Capitolo 4 || "Affettuose parentele"
Hagrid era appena andato via.
«Siri...?» mormorò Harry cercandolo con le mani; erano tentativi tenui visto che stava provando a non attirare l'attenzione di nessuno.
Non attirò sguardi, nemmeno del suddetto che stava chiamando.
Sirius era immobile sul posto, lontano dal mondo, fissando la folla proprio in quel punto.
Vedeva con la coda dell'occhio il suo figlioccio agitare delicatamente le mani, ma non si girò. Sembrava non sentir rumori né sussurri, né urla, né null'altro.
Finalmente, finalmente, Harry riuscì a beccarlo, toccandogli quello che sembrava un gomito.
"Eccoti!".
L'adulto sobbalzò, mano alla bacchetta, abbassò lo sguardo, puntando l'oggetto, pronto a colpire.
Poi vide il ragazzo, che fissava un punto più in alto della sua testa, lo sguardo truce e vittorioso.
«Ei tesoro, più giù con quegli occhi».
«Tesoro te lo sbatto in pancia, Sirius Orion Black».
Il suddetto rise silenziosamente, poggiando una mano sulla schiena del ragazzo, invitandolo ad avanzare.
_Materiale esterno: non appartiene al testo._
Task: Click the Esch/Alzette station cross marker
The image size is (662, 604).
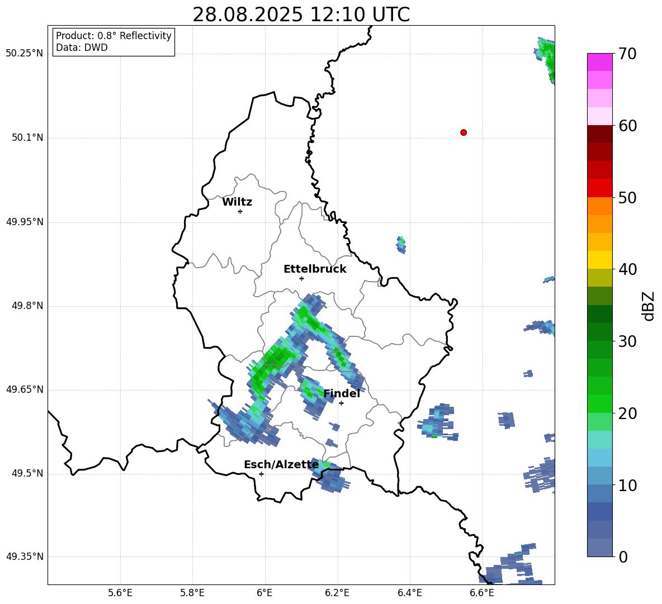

Harry, l'espressione truce dimenticata, e Sirius, sempre disilluso, ora silenzioso e vigile, si avviarono verso l'emporio "Madame Malkin"; lì dovevano comprare tre uniformi in tinta unita nere, i mantelli, il cappello e i guanti in pelle di drago. "E anche più, conoscendolo" pensò il ragazzo.
Appena entrati, il campanello pendente, pieno di sonagli argentei, che fecero un suono dolce e lungo, dopo il quale una strega tarchiata, vestita di tutto punto, una tunica rosa perlaceo, stretta in vita da una cintola nera sfavillante.
«Hogwarts, caro?» domandò la donna con un sorriso gentile. Adocchiò la civetta, ed il suo sguardo caldo perse dolcezza.
"La solita non amante degli animali" ricordò Sirius, trattenendo un risolino.
All'inizio del loro quarto anno, lui, Remus, Marlene e Lily erano andati sempre da lei, come la maggior parte degli studenti di Hogwarts, a costringere il licantropo a prendere una nuova uniforme, visto che la sua era oramai troppo stretta sulle spalle ed i fianchi.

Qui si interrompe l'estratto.